Dari masing-masing paket program tersebut dapat dilihat bahwa program pemberdayaan masyarakat berada pada paket program yang kedua. Sasaran program pemberdayaan adalah masyarakat yang berada di sekitar garis kemiskinan dan rentan terperosok dalam kondisi miskin ketika mengalami guncangan yang disebabkan oleh berbagai krisis seperti krisis ekonomi atau krisis politik[3]. Kebijakan yang ditetapkan dalam PNPM Mandiri[4] antara lain : 1) sebagai wadah/kerangka bagi konsolidasi program-program penanggulangan kemiskinan berbasis pemberdayaan masyarakat, 2) pendekatan berbasis pembelajaran, 3) pembentukan kelompok masyarakat menjadi modal sosial, 4) membuka penuh dan mendekatkan sumber daya kapital/modal ekonomi langsung kepada masyarakat, 5) memandirikan masyarakat dengan menguatkan modal sosial didukung oleh modal ekonomi dan modal SDM, 6) harmonisasi berbagai kegiatan pemberdayaan masyarakat dan perubahan dari ‘skema proyek’ menjadi ‘skema program’.
Dari kebijakan yang ditetapkan pemerintah dapat dilihat bahwa pada semua program pemberdayaan selalu disertai dengan pemberian bantuan, baik berupa modal fisik maupun berupa modal ekonomi.
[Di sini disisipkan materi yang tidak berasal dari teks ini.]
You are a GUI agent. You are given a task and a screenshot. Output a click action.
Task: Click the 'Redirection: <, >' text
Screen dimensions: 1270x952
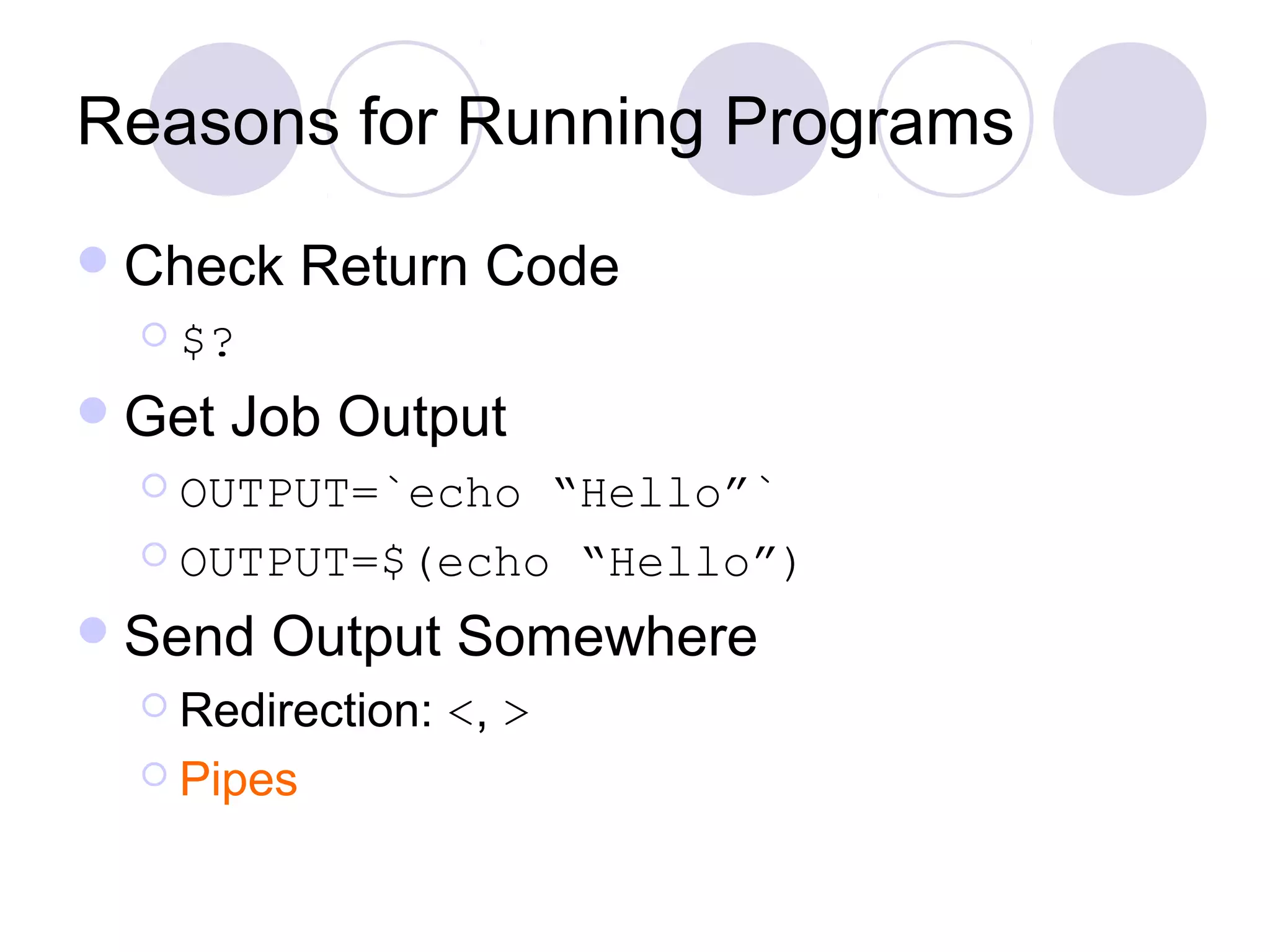[354, 710]
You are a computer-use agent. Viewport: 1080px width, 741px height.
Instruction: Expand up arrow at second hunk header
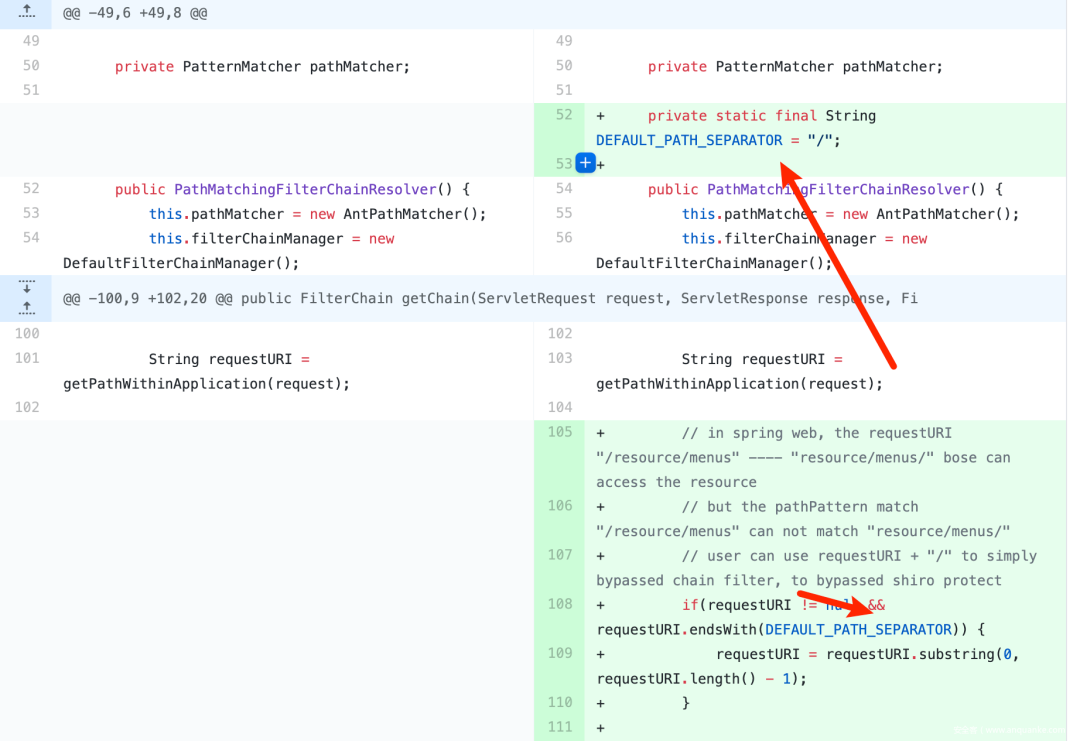pos(27,308)
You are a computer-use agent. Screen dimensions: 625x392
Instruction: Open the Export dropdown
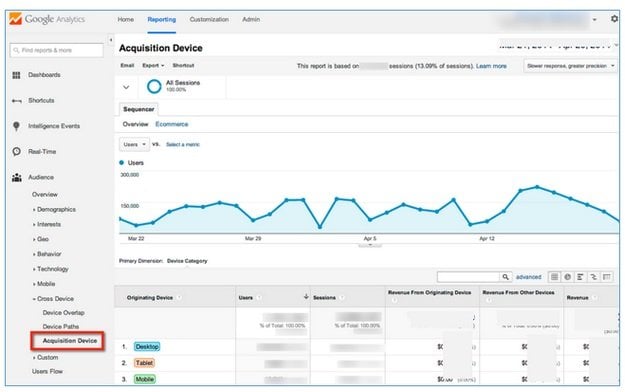pos(153,65)
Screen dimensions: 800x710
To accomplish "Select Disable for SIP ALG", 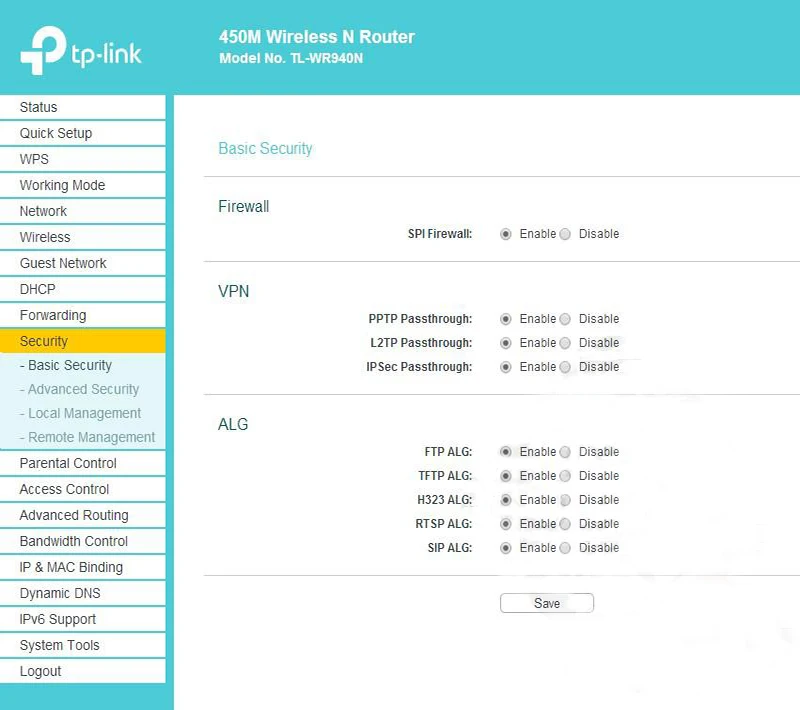I will [565, 548].
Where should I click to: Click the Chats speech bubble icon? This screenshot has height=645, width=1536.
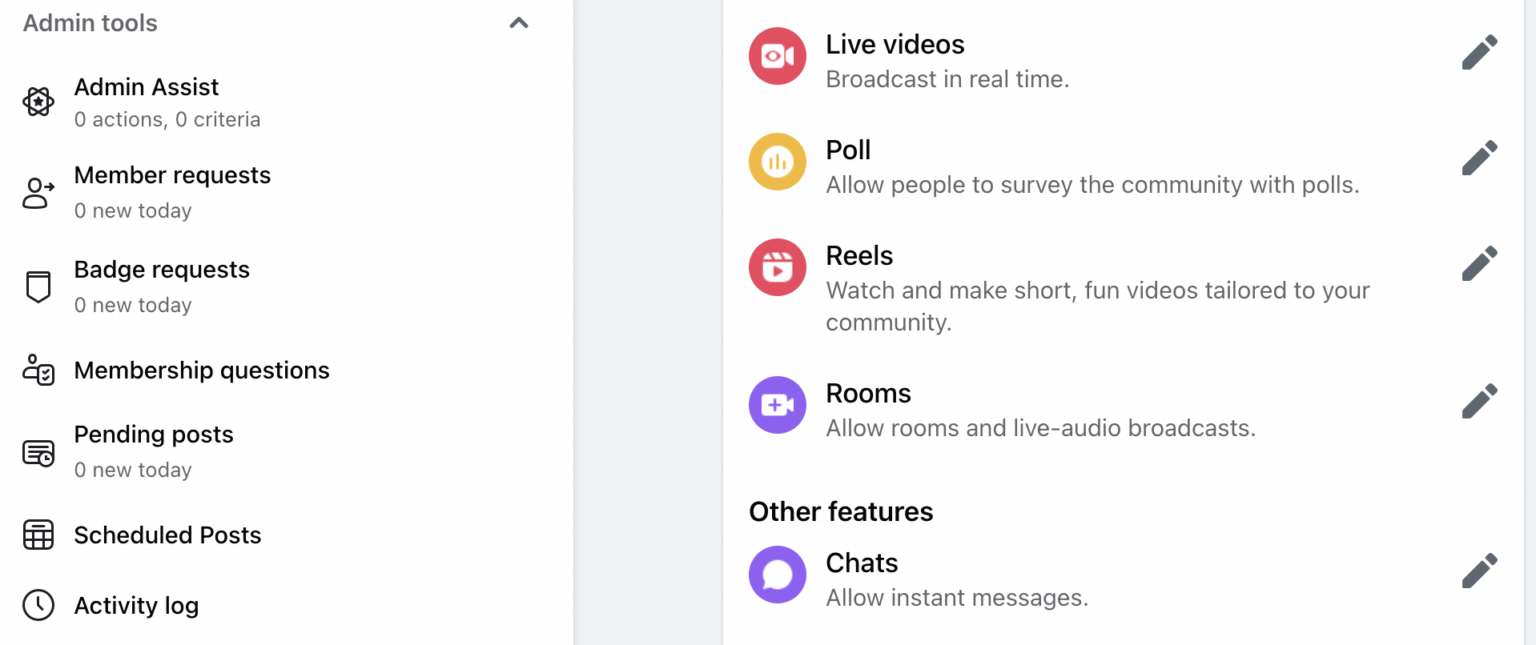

Dalam program pemberdayaan melalui PNPM Mandiri modal ekonomi justru digunakan untuk menguatkan modal sosial masyarakat. Paradigma pembangunan dan kebijakan penanggulangan kemiskinan yang selalu mengedepankan bantuan dan modal ekonomi ini menjadi tanda tanya besar bagi peneliti. Apakah program pemberdayaan yang dimaksudkan pemerintah identik dengan penguatan modal ekonomi masyarakat dan seberapa besar kemajuan yang dicapai oleh masyarakat setelah menerima bantuan ?. Pada tahun 2008 dana APBN untuk mengurangi kemiskinan mencapai 80 trilyun rupiah. Namun pemerintah pun belum bisa mengevaluasi hasil yang dicapai dengan alasan banyaknya versi kemiskinan di Indonesia[5].
Kenyataan di lapangan menunjukkan bahwa pemberian bantuan selain memberikan dampak positif juga membawa dampak negatif. Sementara itu, kebijakan program pemberdayaan yang disertai dengan pemberian bantuan ekonomi ternyata belum bisa diukur tingkat keberhasilannya. Berdasarkan analisis terhadap kondisi-kondisi ini penulis melakukan kajian pustaka terhadap berbagai pandangan konseptual mengenai kemiskinan untuk merancang model pemberdayaan yang lebih tepat dalam mengatasi masalah kemiskinan sekaligus meningkatkan kemandirian masyarakat.


[1] Sektor-sektor yang melaksanakan program-program penanggulangan kemiskinan antara lain Departemen Kesehatan melalui program Jaminan Kesehatan Masyarakat (Jamkesmas), Departemen Sosial melalui program BLT dan PKH serta Departemen Pendidikan melalui program BOS.
[2] Dalam menanggulangi kemiskinan pemerintah Indonesia didukung oleh pihak-pihak dari luar negeri seperti Bank Pembangunan Asia dan Bank Dunia serta pihak-pihak dari dalam negeri seperti LSM-LSM lokal.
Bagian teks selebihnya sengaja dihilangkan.